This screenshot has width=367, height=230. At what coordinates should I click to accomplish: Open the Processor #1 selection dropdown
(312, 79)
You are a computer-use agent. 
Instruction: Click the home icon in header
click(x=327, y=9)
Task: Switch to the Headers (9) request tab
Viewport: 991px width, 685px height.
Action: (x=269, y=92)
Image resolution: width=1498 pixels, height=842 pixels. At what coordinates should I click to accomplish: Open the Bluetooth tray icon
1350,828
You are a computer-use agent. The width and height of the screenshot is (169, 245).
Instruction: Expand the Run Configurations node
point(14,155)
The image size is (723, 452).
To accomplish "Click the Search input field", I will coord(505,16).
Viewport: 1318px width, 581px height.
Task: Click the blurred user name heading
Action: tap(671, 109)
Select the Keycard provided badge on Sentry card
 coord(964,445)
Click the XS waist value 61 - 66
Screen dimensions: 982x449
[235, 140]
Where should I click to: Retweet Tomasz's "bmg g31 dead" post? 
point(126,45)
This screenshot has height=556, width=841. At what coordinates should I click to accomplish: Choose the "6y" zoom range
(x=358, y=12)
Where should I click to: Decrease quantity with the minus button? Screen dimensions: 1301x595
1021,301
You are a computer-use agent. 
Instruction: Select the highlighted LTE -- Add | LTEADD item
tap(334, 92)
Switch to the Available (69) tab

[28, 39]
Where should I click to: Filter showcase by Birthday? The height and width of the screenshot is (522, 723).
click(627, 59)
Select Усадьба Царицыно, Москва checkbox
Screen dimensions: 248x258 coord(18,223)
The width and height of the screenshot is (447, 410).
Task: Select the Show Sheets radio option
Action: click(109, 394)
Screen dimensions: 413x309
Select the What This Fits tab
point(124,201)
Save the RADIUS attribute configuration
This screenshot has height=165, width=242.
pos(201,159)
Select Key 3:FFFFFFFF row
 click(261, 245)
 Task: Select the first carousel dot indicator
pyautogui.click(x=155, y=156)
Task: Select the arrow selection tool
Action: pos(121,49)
==================================================
Aim
Update these lines by swapping every "Instruction" for "Step", with nothing else altered.

Complete answer
This screenshot has width=367, height=230. At what coordinates should I click to accomplish: Open the Processor #1 selection dropdown
(312, 79)
You are a computer-use agent. 
Step: Click the home icon in header
click(x=327, y=9)
Task: Switch to the Headers (9) request tab
Viewport: 991px width, 685px height.
Action: (x=269, y=92)
Image resolution: width=1498 pixels, height=842 pixels. At what coordinates should I click to accomplish: Open the Bluetooth tray icon
1350,828
You are a computer-use agent. The width and height of the screenshot is (169, 245).
Step: Expand the Run Configurations node
point(14,155)
The image size is (723, 452).
To accomplish "Click the Search input field", I will coord(505,16).
Viewport: 1318px width, 581px height.
Task: Click the blurred user name heading
Action: tap(671, 109)
Select the Keycard provided badge on Sentry card
 coord(964,445)
Click the XS waist value 61 - 66
Screen dimensions: 982x449
[235, 140]
Where should I click to: Retweet Tomasz's "bmg g31 dead" post? 
point(126,45)
This screenshot has height=556, width=841. At what coordinates should I click to accomplish: Choose the "6y" zoom range
(x=358, y=12)
Where should I click to: Decrease quantity with the minus button? Screen dimensions: 1301x595
1021,301
You are a computer-use agent. 
Step: Select the highlighted LTE -- Add | LTEADD item
tap(334, 92)
Switch to the Available (69) tab

[28, 39]
Where should I click to: Filter showcase by Birthday? The height and width of the screenshot is (522, 723).
click(627, 59)
Select Усадьба Царицыно, Москва checkbox
Screen dimensions: 248x258 coord(18,223)
The width and height of the screenshot is (447, 410).
Task: Select the Show Sheets radio option
Action: click(109, 394)
Screen dimensions: 413x309
Select the What This Fits tab
point(124,201)
Save the RADIUS attribute configuration
This screenshot has height=165, width=242.
pos(201,159)
Select Key 3:FFFFFFFF row
 click(261, 245)
 Task: Select the first carousel dot indicator
pyautogui.click(x=155, y=156)
Task: Select the arrow selection tool
Action: pos(121,49)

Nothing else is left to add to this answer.